_DIRECTIONS:_ Among the lines below, take the one holding "How do I perform: Click 云盘服务", the one holding "Viewport: 1080px width, 2400px height.", and all lines between them. Set them down exactly.

===== DATASET EXTRACT =====

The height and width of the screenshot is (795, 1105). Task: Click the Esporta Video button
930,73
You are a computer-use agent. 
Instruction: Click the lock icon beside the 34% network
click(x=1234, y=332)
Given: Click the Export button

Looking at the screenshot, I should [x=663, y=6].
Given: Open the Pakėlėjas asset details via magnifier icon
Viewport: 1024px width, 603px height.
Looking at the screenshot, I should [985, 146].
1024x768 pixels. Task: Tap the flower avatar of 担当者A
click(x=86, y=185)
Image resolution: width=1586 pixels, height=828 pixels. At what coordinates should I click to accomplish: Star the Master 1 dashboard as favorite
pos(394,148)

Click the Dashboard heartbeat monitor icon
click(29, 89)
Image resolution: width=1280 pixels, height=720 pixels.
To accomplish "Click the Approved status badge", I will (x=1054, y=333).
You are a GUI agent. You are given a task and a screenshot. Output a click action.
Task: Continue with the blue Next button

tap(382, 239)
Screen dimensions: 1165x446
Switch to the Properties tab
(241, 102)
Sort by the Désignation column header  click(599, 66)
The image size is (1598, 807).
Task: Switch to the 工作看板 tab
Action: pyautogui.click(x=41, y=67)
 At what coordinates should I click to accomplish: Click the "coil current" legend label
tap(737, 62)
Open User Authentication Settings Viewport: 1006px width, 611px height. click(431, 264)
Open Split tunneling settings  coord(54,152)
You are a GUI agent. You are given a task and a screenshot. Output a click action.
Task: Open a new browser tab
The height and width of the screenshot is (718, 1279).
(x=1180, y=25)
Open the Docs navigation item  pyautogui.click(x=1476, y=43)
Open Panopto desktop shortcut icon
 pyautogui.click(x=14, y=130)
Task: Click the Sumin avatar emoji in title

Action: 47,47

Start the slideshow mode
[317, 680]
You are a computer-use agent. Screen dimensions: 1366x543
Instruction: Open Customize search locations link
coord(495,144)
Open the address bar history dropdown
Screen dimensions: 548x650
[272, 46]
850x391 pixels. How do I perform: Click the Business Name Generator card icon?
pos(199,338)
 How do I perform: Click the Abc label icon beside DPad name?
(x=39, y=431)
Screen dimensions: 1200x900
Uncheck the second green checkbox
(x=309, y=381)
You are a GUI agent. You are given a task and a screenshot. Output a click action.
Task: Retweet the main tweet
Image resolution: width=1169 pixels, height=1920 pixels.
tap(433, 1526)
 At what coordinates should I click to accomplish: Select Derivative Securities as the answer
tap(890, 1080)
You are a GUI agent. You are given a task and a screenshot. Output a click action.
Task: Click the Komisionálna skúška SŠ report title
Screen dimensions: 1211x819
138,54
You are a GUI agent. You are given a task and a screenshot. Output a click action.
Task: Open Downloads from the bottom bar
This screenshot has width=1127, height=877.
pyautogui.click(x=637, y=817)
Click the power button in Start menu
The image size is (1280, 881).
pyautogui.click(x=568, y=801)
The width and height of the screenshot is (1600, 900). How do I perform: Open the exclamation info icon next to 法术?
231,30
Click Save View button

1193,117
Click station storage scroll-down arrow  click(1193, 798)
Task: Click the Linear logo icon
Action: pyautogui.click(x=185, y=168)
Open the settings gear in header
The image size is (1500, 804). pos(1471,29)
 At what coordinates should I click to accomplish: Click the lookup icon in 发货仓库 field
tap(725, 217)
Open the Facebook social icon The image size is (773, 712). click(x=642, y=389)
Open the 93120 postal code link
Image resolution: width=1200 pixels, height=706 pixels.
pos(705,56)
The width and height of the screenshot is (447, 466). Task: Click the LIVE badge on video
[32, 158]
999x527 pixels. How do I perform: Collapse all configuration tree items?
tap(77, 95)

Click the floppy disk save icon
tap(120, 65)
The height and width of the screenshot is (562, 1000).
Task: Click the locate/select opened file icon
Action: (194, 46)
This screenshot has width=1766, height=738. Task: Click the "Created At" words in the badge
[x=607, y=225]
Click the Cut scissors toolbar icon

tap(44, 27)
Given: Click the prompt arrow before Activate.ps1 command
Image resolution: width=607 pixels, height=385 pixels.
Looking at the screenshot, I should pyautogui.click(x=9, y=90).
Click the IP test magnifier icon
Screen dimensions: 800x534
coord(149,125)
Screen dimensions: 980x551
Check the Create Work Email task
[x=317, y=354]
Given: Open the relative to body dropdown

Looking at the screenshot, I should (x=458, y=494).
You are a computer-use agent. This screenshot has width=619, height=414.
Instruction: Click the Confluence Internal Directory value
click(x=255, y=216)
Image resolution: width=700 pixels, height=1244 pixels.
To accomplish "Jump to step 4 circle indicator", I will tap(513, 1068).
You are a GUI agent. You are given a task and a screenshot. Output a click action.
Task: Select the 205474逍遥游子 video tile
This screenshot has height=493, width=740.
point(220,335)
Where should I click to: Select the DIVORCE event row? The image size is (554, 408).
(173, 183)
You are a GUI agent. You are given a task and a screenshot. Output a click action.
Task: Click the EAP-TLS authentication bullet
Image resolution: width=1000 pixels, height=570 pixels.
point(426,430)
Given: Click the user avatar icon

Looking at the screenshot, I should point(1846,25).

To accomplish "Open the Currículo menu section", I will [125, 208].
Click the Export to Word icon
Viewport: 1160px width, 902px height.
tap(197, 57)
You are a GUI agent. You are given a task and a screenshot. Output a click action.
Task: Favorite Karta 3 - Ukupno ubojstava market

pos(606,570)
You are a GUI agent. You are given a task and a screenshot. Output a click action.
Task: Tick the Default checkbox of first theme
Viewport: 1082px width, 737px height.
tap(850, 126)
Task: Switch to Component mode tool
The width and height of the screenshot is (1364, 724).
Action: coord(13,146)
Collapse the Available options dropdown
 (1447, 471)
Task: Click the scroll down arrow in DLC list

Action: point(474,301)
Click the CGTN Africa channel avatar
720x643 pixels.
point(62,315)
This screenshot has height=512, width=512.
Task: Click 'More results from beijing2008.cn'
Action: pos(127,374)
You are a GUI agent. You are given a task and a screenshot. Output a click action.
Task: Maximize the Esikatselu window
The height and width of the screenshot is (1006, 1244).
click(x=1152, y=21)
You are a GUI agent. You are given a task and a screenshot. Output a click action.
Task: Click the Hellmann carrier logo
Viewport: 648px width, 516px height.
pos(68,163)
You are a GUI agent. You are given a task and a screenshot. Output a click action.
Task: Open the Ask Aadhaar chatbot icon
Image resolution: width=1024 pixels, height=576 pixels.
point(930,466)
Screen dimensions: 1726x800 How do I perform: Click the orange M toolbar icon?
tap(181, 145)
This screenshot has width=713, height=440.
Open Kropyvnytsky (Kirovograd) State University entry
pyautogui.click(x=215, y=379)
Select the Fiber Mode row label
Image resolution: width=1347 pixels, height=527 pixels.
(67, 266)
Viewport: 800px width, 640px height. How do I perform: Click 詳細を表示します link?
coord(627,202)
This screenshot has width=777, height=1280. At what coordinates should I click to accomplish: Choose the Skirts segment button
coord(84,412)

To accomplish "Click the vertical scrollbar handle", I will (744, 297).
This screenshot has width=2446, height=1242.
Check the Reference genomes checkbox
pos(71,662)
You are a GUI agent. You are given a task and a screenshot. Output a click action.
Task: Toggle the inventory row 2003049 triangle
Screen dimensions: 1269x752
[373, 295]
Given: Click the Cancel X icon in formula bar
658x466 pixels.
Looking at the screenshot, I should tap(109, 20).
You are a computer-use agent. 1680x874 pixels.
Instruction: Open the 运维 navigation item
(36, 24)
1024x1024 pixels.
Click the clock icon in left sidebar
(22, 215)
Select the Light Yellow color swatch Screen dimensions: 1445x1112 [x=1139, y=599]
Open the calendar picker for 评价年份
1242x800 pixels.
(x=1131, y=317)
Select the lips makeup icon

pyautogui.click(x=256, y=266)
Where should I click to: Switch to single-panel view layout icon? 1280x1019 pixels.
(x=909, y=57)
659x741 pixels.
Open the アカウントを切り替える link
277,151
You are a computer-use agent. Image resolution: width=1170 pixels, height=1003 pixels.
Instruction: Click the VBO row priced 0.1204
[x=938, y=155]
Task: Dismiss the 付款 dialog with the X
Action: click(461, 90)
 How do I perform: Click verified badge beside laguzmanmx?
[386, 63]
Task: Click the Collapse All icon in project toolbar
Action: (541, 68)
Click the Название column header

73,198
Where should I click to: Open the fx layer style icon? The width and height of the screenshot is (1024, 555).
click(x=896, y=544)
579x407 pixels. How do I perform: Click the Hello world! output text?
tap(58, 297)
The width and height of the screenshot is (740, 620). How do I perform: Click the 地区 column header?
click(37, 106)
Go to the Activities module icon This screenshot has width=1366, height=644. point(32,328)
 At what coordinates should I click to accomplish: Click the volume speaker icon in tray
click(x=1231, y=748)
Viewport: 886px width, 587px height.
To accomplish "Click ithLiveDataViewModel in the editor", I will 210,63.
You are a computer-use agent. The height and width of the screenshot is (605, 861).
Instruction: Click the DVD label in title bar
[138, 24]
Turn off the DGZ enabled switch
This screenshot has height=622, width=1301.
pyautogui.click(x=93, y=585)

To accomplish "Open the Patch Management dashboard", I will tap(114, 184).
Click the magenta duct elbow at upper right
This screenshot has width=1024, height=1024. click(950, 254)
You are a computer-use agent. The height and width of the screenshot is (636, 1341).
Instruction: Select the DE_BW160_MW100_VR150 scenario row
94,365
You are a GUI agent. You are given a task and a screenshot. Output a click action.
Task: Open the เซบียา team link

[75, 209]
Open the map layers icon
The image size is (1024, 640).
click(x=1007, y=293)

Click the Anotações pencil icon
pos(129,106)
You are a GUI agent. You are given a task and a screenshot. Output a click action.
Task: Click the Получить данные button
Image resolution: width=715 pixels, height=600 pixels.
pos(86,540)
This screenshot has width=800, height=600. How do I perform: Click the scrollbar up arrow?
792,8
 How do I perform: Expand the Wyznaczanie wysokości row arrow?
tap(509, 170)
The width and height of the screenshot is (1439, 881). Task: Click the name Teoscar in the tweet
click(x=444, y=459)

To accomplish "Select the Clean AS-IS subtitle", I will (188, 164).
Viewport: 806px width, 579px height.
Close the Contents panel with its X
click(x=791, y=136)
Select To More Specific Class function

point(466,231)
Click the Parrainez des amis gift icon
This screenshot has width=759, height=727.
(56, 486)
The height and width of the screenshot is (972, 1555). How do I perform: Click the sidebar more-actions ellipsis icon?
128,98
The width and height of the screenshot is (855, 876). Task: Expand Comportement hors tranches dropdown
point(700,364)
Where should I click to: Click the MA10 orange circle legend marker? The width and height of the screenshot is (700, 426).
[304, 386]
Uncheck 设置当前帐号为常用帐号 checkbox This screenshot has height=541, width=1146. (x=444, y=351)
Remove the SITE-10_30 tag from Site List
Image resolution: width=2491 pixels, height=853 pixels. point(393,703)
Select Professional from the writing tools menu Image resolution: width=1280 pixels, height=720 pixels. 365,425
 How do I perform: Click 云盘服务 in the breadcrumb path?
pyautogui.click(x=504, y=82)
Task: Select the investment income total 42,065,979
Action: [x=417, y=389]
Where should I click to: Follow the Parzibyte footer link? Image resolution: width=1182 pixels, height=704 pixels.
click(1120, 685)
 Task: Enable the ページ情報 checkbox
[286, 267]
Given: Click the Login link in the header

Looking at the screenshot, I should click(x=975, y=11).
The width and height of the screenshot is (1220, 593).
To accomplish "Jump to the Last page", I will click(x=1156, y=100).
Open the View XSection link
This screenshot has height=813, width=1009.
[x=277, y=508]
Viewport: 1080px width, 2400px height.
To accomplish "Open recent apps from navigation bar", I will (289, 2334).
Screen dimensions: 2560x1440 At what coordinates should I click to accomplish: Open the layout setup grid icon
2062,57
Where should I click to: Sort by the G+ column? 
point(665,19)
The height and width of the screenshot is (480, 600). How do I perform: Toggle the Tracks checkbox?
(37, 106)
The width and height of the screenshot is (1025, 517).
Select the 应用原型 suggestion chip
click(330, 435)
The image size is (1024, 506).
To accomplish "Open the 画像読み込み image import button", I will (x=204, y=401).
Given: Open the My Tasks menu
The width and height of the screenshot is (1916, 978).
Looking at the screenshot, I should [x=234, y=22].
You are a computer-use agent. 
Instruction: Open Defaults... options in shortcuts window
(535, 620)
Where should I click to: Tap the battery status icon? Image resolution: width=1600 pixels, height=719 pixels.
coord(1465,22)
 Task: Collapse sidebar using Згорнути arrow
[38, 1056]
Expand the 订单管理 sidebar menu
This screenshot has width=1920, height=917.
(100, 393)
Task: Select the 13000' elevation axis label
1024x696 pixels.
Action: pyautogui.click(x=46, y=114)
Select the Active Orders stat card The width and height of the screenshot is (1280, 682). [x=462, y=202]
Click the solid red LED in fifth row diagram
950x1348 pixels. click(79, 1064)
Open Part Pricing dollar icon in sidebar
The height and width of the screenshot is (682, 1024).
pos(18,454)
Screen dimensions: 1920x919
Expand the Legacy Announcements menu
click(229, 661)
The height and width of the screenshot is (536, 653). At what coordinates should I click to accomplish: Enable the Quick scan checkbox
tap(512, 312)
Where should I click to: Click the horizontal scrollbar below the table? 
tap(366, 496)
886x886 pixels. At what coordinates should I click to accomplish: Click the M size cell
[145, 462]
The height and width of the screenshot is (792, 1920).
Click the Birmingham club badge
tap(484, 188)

=====

_TASK RESPONSE:_
 How do I perform: Click 云盘服务 in the breadcrumb path?
pyautogui.click(x=504, y=82)
Task: Select the investment income total 42,065,979
Action: [x=417, y=389]
Where should I click to: Follow the Parzibyte footer link? Image resolution: width=1182 pixels, height=704 pixels.
click(1120, 685)
 Task: Enable the ページ情報 checkbox
[286, 267]
Given: Click the Login link in the header

Looking at the screenshot, I should click(x=975, y=11).
The width and height of the screenshot is (1220, 593).
To accomplish "Jump to the Last page", I will click(x=1156, y=100).
Open the View XSection link
This screenshot has height=813, width=1009.
[x=277, y=508]
Viewport: 1080px width, 2400px height.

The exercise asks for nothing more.